Every entry must be repeated exactly in the answer.
Start of Block
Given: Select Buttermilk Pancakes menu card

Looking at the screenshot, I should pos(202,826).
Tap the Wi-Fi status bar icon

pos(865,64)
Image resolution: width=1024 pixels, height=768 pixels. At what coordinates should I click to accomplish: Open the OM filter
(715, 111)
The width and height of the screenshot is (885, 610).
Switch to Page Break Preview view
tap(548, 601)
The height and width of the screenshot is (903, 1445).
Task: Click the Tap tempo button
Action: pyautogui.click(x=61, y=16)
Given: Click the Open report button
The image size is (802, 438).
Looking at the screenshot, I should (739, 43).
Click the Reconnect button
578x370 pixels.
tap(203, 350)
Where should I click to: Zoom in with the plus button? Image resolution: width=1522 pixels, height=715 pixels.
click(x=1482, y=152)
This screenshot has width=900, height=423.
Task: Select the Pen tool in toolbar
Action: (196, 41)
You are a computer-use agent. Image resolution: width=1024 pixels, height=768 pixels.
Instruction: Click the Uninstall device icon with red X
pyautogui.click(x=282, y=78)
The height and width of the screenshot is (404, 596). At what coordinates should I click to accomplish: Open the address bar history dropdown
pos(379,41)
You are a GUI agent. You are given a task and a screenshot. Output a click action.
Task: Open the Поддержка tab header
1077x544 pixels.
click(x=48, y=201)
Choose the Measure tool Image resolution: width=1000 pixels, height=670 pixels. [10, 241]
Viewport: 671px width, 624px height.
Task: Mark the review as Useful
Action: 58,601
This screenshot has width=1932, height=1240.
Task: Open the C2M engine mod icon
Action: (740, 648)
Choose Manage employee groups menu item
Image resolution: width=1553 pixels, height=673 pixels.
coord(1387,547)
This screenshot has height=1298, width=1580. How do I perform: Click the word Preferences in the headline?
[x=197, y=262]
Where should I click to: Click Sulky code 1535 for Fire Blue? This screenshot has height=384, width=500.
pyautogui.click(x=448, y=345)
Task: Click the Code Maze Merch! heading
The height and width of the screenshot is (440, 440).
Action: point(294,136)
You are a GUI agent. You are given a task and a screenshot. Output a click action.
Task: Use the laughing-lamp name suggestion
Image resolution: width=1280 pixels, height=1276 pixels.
End of Block
** Solved problem **
Given: Select Buttermilk Pancakes menu card

Looking at the screenshot, I should pos(202,826).
Tap the Wi-Fi status bar icon

pos(865,64)
Image resolution: width=1024 pixels, height=768 pixels. At what coordinates should I click to accomplish: Open the OM filter
(715, 111)
The width and height of the screenshot is (885, 610).
Switch to Page Break Preview view
tap(548, 601)
The height and width of the screenshot is (903, 1445).
Task: Click the Tap tempo button
Action: pyautogui.click(x=61, y=16)
Given: Click the Open report button
The image size is (802, 438).
Looking at the screenshot, I should (739, 43).
Click the Reconnect button
578x370 pixels.
tap(203, 350)
Where should I click to: Zoom in with the plus button? Image resolution: width=1522 pixels, height=715 pixels.
click(x=1482, y=152)
This screenshot has width=900, height=423.
Task: Select the Pen tool in toolbar
Action: (196, 41)
You are a computer-use agent. Image resolution: width=1024 pixels, height=768 pixels.
Instruction: Click the Uninstall device icon with red X
pyautogui.click(x=282, y=78)
The height and width of the screenshot is (404, 596). At what coordinates should I click to accomplish: Open the address bar history dropdown
pos(379,41)
You are a GUI agent. You are given a task and a screenshot. Output a click action.
Task: Open the Поддержка tab header
1077x544 pixels.
click(x=48, y=201)
Choose the Measure tool Image resolution: width=1000 pixels, height=670 pixels. [10, 241]
Viewport: 671px width, 624px height.
Task: Mark the review as Useful
Action: 58,601
This screenshot has width=1932, height=1240.
Task: Open the C2M engine mod icon
Action: (740, 648)
Choose Manage employee groups menu item
Image resolution: width=1553 pixels, height=673 pixels.
coord(1387,547)
This screenshot has height=1298, width=1580. How do I perform: Click the word Preferences in the headline?
[x=197, y=262]
Where should I click to: Click Sulky code 1535 for Fire Blue? This screenshot has height=384, width=500.
pyautogui.click(x=448, y=345)
Task: Click the Code Maze Merch! heading
The height and width of the screenshot is (440, 440).
Action: point(294,136)
You are a GUI agent. You are given a task and a screenshot. Output a click action.
Task: Use the laughing-lamp name suggestion
Image resolution: width=1280 pixels, height=1276 pixels.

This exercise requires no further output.